Editor at Credit Strategy. Previously held roles at Accountancy Age, Accountancy Daily and the Leicester Mercury.
Market forces could mean the use of digital payment methods could supersede cash to such an extent that it ceases to be widely accepted unless there is government intervention to preserve it.
According to the Access to Cash Review, which was authored by former financial ombudsman Natalie Ceeney, the UK isn’t ready to go cashless in the next 15 years and a “sizeable part of the UK population” will need cash for some time. The research took evidence from nearly 100 businesses and charities across the UK and was paid for by cash machine network operator Link, but was independent from it.
The report found essential services, such as utilities and council bills should continue to accept cash payments. Meanwhile, an independent body, funded by the banks, should be set up that would step in if local communities were running short of access to cash in shops and ATMs, it said.

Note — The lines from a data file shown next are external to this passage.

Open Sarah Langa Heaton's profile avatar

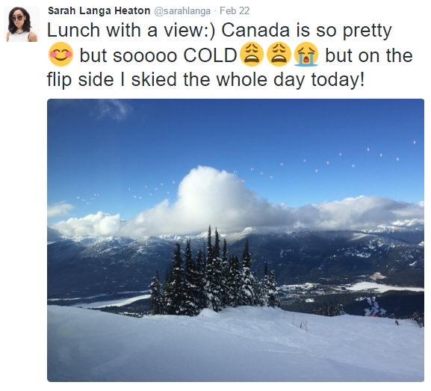(22, 24)
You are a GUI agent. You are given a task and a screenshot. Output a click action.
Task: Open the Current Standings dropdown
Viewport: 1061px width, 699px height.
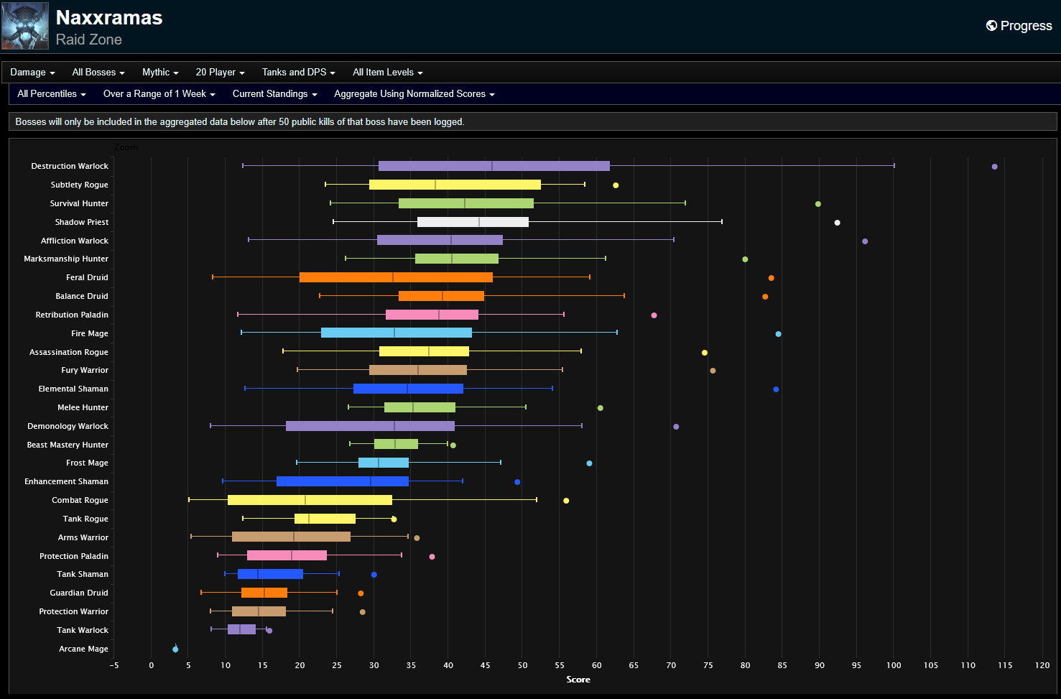coord(274,93)
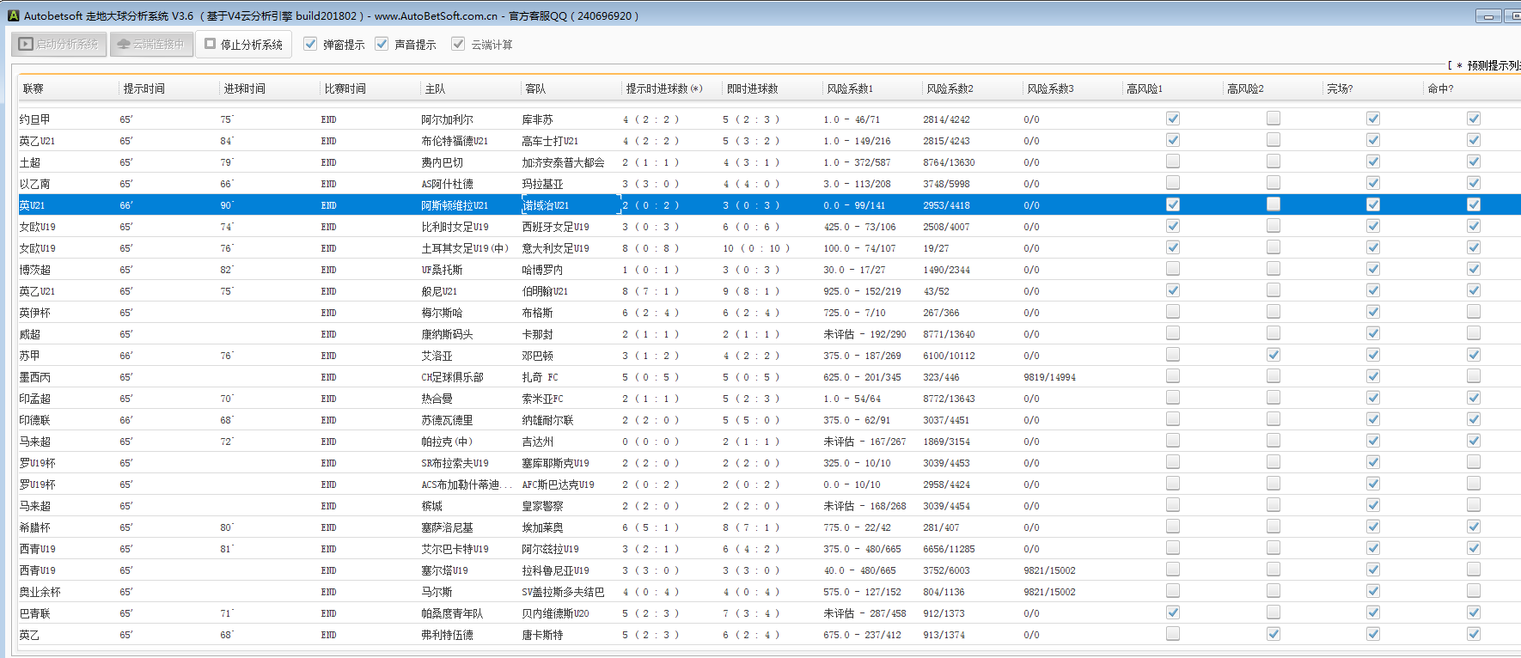The height and width of the screenshot is (658, 1521).
Task: Click the 启动分析系统 start button
Action: [59, 44]
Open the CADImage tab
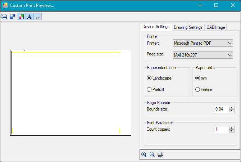The height and width of the screenshot is (162, 241). [216, 27]
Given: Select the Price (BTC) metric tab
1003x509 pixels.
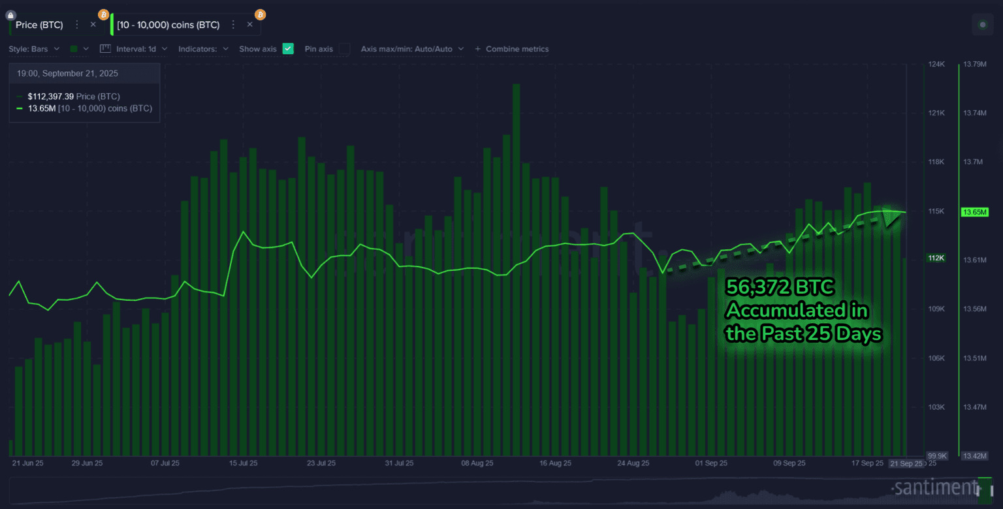Looking at the screenshot, I should point(39,24).
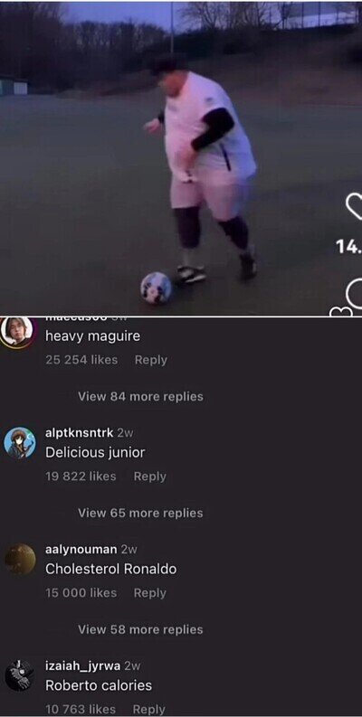Screen dimensions: 362x717
Task: Expand View 84 more replies
Action: coord(140,396)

Use of cash has been falling steadily across the UK, and in 2017 debit card use, fuelled by contactless technology, overtook cash as the most common form of payment for the first time. The report said that, at the current rate, cash use in the UK would end around 2026.
If left unchecked, the demise of cash would be driven by retailers and businesses refusing to handle it as a result of the cost of doing so.

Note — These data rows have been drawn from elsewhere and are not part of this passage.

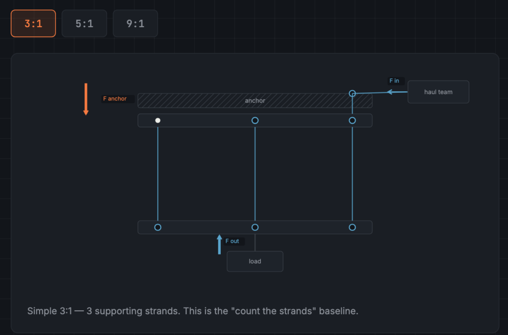The width and height of the screenshot is (508, 335).
Task: Switch to the 5:1 ratio tab
Action: pos(84,23)
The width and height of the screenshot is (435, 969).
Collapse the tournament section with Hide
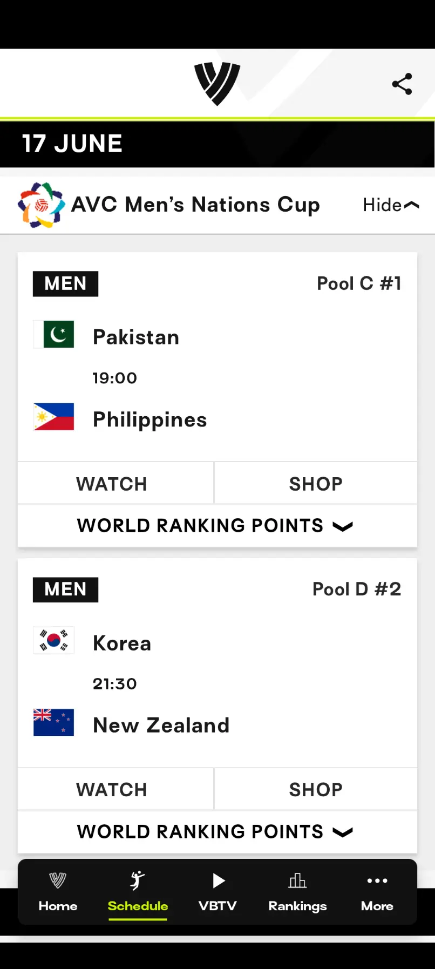[391, 205]
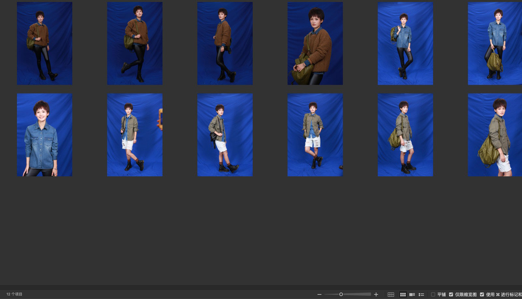The width and height of the screenshot is (522, 299).
Task: Select brown sweater photo with raised leg
Action: point(135,43)
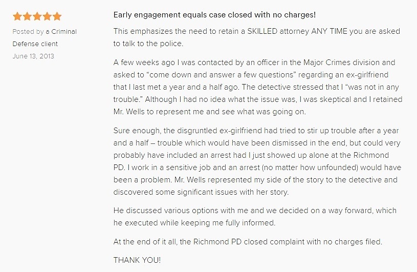Click the first orange rating star
Viewport: 417px width, 272px height.
(x=17, y=16)
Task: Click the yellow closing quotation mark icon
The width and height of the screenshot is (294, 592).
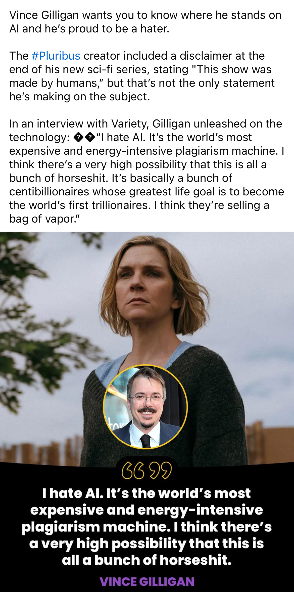Action: coord(161,470)
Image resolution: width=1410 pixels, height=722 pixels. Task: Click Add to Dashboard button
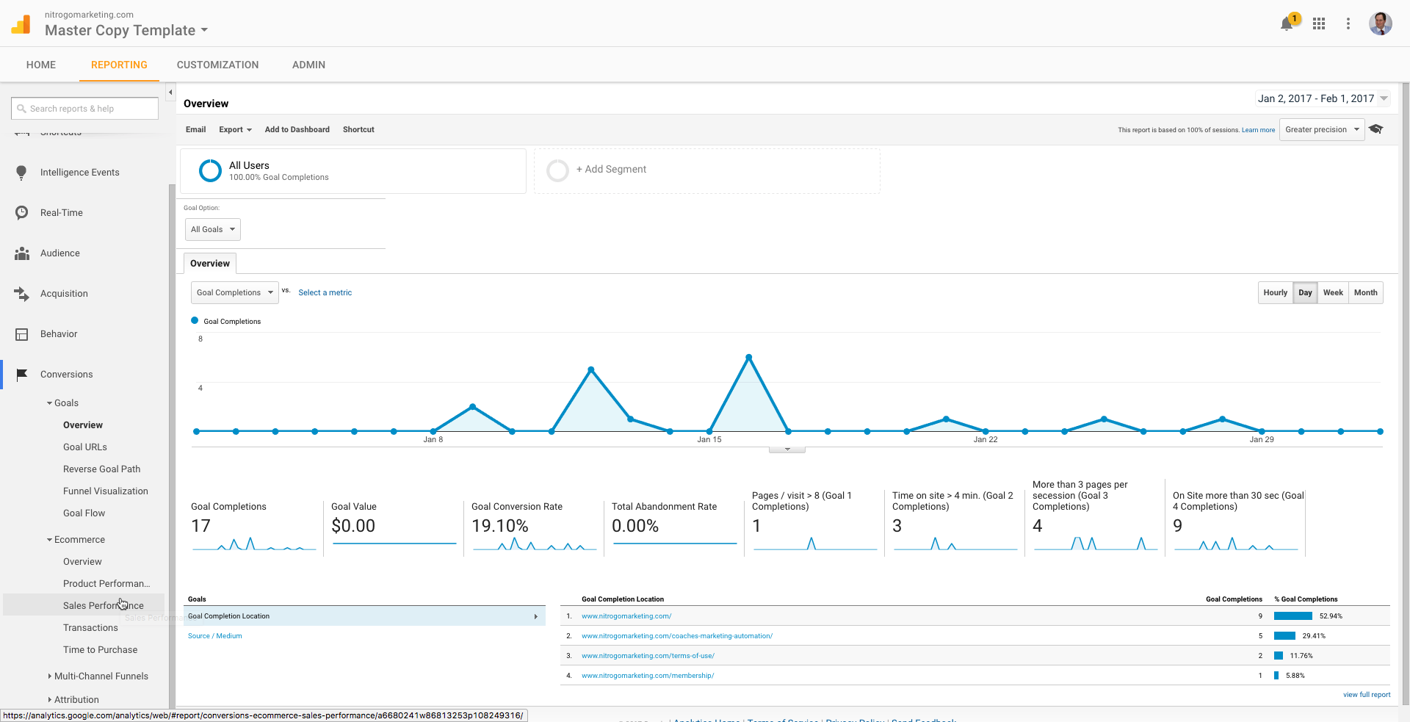tap(297, 129)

But for the UK’s 1.3 million unbanked population, along with the 4.1 million in financial difficulty, that reality would prove problematic. Indeed, according the report, 47 percent of the UK population – around 25 million people – would be presented with real challenges by a complete move to digital payments.
Part of the solution to help maintain cash’s presence in the system is for local shops to offer cash-back to customers, rather than customers relying on ATMs.
It was also suggested that small businesses are given the opportunity to deposit cash in secure lockers or "smart" ATMs, rather than making a weekly trip to a bank branch.
It also calls for a “radical” overhaul of the infrastructure behind cash, overseen by the Bank of England.
The report found the current cash infrastructure was “built for a different age, with many different parts run by different commercial players, with no single point of oversight”.
“Right now, there are very limited powers for anyone to step in if the market fails,” it said.